*** Opening Provided passage ***

Coronavirus Hasn’t Hit New York but It’s Still Hurting the Local Economy

Cities New York City

What happens to New York when a huge chunk of the global economy is under quarantine? For all the hullabaloo over Team Trump’s travel restrictions on some majority-Muslim countries, the biggest experiment in closing the border is right now, over a public-health scare. Because of coronavirus, America is effectively off limits to Chinese people. The coronavirus thus imperils one of Gotham’s biggest industries: tourism.

Coronavirus emerged from Wuhan province less than two months ago and has since killed 1,400 people. It’s also upended world trade.

With much of the Chinese manufacturing workforce sidelined, the US auto industry can’t get the ­imported parts it needs to make its cars here; Chinese factories that make iPhones have been mostly shuttered for weeks.

New York doesn’t make cars, and we already have enough phones, but our biggest “trade” is in people. New York is now cut off from one of its most lucrative sources of outside revenue to the local economy: big-spending Chinese tourists.

“Cut off” isn’t an exaggeration. “Foreign nationals who have ­visited China in the past 14 days may not enter the United States,” the White House has said, which means nearly all Chinese people. Airlines have canceled nearly all their flights, indefinitely. (This isn’t President Trump being Trump; other countries have laid down similar restrictions.)

New York likes to make fun of its tourists — and Chinese visitors, because of their sheer numbers, tendency to travel in groups and spending power, have become the new version of the “ugly Americans” who started tramping all over Europe after World War II.

But tourism is important. Last year, New York welcomed close to 67 million travelers, nearly 14 million of them from abroad.

*** Closing Provided passage ***

» Tasks for this exercise:
1. Reproduce the stretch of the coronavirus and New York tourism article from "New York likes" through "them from abroad.".
2. In the coronavirus and New York tourism article, how many travelers did New York welcome last year?
3. Carry on the coronavirus and New York tourism article from the point where it stops.

*** Opening Records ***

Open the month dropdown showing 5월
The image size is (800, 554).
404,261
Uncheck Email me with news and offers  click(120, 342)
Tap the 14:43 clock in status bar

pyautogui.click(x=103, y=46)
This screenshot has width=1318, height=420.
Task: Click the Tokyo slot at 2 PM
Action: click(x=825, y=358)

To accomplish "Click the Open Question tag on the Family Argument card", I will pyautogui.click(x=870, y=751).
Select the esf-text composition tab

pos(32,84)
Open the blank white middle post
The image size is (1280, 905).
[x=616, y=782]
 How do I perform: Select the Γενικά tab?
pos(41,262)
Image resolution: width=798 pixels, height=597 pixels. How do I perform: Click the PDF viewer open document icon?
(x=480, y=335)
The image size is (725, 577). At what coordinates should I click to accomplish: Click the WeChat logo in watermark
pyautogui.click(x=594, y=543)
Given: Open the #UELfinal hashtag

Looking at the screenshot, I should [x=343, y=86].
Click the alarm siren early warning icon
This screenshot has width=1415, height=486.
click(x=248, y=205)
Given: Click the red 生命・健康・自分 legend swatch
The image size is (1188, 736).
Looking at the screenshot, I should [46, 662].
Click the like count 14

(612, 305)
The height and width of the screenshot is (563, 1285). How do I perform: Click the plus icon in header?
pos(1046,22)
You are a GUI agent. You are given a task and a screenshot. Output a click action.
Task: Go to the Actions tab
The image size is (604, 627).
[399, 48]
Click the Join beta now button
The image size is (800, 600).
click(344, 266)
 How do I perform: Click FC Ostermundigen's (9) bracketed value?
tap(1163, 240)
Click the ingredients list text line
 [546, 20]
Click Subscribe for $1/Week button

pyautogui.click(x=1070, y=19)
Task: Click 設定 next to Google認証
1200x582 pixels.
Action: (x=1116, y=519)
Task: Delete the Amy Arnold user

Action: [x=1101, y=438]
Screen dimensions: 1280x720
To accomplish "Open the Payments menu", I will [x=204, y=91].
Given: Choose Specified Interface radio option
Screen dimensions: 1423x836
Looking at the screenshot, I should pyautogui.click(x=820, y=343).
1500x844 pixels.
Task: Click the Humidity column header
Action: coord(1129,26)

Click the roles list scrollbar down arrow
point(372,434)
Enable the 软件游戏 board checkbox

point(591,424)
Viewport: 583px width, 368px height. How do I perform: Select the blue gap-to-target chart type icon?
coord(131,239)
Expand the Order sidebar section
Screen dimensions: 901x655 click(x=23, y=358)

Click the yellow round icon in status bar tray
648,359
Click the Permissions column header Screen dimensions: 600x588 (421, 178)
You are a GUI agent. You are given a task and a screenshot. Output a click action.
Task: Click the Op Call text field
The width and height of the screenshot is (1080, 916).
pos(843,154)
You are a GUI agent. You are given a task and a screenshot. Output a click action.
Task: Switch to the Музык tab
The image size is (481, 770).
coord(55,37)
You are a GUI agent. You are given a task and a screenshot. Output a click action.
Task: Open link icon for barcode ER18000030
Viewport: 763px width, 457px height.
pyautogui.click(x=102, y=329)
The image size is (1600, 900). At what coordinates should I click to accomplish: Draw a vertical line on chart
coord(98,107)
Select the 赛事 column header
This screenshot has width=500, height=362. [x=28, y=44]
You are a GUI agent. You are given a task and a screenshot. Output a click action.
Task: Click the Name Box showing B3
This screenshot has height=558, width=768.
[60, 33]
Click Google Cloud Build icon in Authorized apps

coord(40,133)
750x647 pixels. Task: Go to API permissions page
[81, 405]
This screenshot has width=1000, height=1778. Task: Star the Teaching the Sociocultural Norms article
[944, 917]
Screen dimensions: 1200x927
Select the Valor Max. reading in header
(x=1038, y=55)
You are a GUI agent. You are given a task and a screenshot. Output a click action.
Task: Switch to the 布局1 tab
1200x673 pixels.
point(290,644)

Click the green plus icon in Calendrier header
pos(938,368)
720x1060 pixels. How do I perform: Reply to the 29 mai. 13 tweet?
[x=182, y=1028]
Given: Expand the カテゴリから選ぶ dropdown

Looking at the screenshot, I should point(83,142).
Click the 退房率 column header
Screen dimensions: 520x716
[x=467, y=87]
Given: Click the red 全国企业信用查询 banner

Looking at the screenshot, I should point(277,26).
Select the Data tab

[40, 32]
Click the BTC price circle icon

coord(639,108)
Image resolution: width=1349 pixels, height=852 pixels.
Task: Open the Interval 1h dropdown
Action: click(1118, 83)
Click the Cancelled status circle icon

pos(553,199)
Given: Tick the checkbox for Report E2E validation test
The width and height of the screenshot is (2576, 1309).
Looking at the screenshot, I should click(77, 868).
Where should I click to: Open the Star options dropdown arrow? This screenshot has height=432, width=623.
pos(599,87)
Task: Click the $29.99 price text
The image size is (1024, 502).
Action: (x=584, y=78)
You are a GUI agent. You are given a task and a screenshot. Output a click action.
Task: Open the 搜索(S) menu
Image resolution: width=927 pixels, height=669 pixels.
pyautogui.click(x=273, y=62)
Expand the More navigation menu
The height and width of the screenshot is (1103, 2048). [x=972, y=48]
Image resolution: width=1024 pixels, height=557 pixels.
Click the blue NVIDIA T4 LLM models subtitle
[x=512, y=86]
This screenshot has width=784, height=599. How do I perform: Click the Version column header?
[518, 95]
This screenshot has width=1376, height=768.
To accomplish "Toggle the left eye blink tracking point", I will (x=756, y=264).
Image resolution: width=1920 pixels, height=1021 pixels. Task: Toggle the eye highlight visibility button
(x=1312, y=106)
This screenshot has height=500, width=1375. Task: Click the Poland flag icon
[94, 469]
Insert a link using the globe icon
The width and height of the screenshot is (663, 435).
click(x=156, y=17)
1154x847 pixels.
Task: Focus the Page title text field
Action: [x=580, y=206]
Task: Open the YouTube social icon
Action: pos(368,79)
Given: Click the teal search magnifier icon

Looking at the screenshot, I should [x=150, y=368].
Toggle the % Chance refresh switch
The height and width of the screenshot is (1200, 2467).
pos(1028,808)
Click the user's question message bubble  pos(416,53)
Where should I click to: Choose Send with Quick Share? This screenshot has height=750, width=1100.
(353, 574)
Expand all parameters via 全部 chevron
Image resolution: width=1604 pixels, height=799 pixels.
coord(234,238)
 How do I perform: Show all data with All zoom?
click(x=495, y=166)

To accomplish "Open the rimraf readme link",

*** Closing Records ***

» Per-task outputs:
1.
New York likes to make fun of its tourists — and Chinese visitors, because of their sheer numbers, tendency to travel in groups and spending power, have become the new version of the “ugly Americans” who started tramping all over Europe after World War II.

But tourism is important. Last year, New York welcomed close to 67 million travelers, nearly 14 million of them from abroad.

2. Close to 67 million, nearly 14 million of them from abroad.

3.
Tourism supports close to 400,000 Gotham jobs. For comparison, the financial industry, New York’s traditional base, supports 500,000. Tourism also pours $5 billion a year into the city’s annual coffers.

Even though global tourists ­account for only 21 percent of tourists, they account for nearly half of the nearly $50 billion tourists spend in the Big Apple every year. Next to Britain, China sends us the most visitors.

“Chinese remain the top spenders on a per-person, per-trip ­basis,” NYC & Co., the city’s tourism arm, reported last year. Chinese people spend $6,500 per person on US visits, says research firm Tourism Economics.

For now, New York as a whole isn’t seeing a major impact, because January and February are the worst months for tourism, anyway; hotel occupancy and room rates are roughly flat from last year, according to hotel-data firm STR.

But if the virus continues to spread, New York will feel it.

If coronavirus impacts travel the way the SARS virus did 17 years ago, the United States could see a nearly 30 percent drop in visits from the country, according to Tourism Economics, with LA and New York most impacted.

Already, Broadway may be feeling the pain. For the first week in February, 239,713 people attended a show, compared to 249,720 the previous year. Nearly 20 percent of Broadway visitors came from abroad last year, the “highest number of attendances by tourists from outside the US in history,” the Broadway League notes. MoMA, the Met, Hudson Yards’ luxury stores — all rely on Chinese tourism dollars.

And the city’s Chinese-American communities are suffering, too, with business off as much as 40 percent in Flushing. “Chinese visitors like to buy stuff,” says ­local Councilman Peter Koo. ­“Besides, the tourists, all the students cannot come … They come here to eat, to congregate, to go to karaoke.”

It isn’t only Chinese visitors staying away; New Yorkers, too, may be fearful, and irrationally so, as New York has no reported ­coronavirus cases. Koo heartily invites New Yorkers to come to Flushing and take advantage of the smaller crowds. “Buy stuff, eat out,” he counsels.